DOCUMENT SECTION:
◆ ◆ ◆

This project is part of Udacity SDC course. The data is from the German traffic sign dataset original. A processed, pickled dataset is available through the Udacity project repo, but I won't release here for the protection of their course copyrights. The goal is to build various models for the traffic signs classification.

Key files

  • README.md : explains thought process
  • trainmodel.py : main function for training
  • moredata.py : generate more data using transformation
  • preprocess.py : preprocessing
  • models.py : various models
  • testmodel.py : test
  • other files : for checking things

EDA

Number of training examples = 39209 Number of testing examples = 12630 Image data shape = (32, 32, 3) e.g. X_train.shape = (39209,32,32,3) Number of classes = 43

least frequent: 210 counts, most frequent: 2250 counts. at least 10x imbalance. If I generate data with 2000 per each label, I get 43*2000 = 86000, nearly 100k. original training size = 39209 (~121 MB)

Counter({0: 210, 1: 2220, 2: 2250, 3: 1410, 4: 1980, 5: 1860, 6: 420, 7: 1440, 8: 1410, 9: 1470, 10: 2010, 11: 1320, 12: 2100, 13: 2160, 14: 780, 15: 630, 16: 420, 17: 1110, 18: 1200, 19: 210, 20: 360, 21: 330, 22: 390, 23: 510, 24: 270, 25: 1500, 26: 600, 27: 240, 28: 540, 29: 270, 30: 450, 31: 780, 32: 240, 33: 689, 34: 420, 35: 1200, 36: 390, 37: 210, 38: 2070, 39: 300, 40: 360, 41: 240, 42: 240})

Visualizing label 0 (speed limit 20) shows that the data is quite similar to others of the same label. It seems some are even augmented data.

◆ ◆ ◆

SUPPLIED RECORDS:
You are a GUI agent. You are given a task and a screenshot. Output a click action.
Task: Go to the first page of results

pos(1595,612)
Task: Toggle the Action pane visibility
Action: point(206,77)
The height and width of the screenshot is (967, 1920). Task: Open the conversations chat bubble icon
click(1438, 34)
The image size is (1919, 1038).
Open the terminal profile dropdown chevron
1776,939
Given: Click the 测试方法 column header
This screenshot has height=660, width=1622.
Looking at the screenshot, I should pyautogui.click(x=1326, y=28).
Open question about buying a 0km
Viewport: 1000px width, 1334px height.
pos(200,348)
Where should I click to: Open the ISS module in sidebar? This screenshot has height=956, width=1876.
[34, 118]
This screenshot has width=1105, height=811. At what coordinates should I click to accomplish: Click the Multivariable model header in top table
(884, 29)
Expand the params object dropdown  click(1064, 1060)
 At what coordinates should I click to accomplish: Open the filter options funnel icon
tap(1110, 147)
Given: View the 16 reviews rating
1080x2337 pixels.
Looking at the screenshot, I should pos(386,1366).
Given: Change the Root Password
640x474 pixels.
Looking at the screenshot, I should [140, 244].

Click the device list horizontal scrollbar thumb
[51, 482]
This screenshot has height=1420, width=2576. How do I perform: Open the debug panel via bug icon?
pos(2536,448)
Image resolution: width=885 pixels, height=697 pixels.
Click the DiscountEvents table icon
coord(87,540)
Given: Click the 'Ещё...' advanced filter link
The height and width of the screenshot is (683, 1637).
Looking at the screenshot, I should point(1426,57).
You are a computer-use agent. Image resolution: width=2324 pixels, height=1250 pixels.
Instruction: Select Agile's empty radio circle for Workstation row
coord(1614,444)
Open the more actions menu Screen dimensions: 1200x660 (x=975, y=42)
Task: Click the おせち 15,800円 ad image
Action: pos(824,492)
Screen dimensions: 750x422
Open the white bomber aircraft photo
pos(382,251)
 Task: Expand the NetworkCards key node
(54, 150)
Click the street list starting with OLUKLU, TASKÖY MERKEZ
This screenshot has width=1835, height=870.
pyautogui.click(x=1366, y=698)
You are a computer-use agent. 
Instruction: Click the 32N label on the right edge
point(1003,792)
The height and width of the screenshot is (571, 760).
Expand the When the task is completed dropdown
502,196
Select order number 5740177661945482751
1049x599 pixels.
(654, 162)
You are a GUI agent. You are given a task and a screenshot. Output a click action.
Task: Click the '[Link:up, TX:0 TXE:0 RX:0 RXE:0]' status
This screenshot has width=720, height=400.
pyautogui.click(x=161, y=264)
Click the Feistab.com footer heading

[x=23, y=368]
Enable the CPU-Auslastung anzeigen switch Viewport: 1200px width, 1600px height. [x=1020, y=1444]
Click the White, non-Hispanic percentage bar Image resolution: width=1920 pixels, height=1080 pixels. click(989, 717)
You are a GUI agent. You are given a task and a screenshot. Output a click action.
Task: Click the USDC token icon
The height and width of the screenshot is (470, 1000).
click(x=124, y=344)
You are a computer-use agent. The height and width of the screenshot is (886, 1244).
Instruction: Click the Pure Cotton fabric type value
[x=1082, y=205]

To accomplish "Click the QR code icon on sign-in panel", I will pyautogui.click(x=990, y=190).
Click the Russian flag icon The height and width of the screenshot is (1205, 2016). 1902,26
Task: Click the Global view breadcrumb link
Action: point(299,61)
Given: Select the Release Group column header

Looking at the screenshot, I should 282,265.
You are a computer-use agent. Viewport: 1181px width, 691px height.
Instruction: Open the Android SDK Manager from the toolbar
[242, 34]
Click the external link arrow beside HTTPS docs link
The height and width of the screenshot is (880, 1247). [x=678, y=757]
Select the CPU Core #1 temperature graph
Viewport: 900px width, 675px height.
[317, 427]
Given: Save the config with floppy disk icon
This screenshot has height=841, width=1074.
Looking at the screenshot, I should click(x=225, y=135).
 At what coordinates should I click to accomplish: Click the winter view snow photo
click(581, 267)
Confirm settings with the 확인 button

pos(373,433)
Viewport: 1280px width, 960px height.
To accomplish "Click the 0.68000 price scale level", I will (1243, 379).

◆ ◆ ◆

WHAT THIS EXERCISE ASKS:
• a. In the traffic sign project notes, translate this sentence into Spanish: "The goal is to build various models for the traffic signs classification."
• b. According to the traffic sign project notes, how many testing examples are there?
• c. Write out the part of the traffic sign project notes starting at "Number of training" and ending at "39209 (~121 MB)".

ANSWERS FOR THIS EXERCISE:
• a. El objetivo es construir varios modelos para la clasificación de señales de tráfico.

• b. There are 12630 testing examples.

• c.
Number of training examples = 39209 Number of testing examples = 12630 Image data shape = (32, 32, 3) e.g. X_train.shape = (39209,32,32,3) Number of classes = 43

least frequent: 210 counts, most frequent: 2250 counts. at least 10x imbalance. If I generate data with 2000 per each label, I get 43*2000 = 86000, nearly 100k. original training size = 39209 (~121 MB)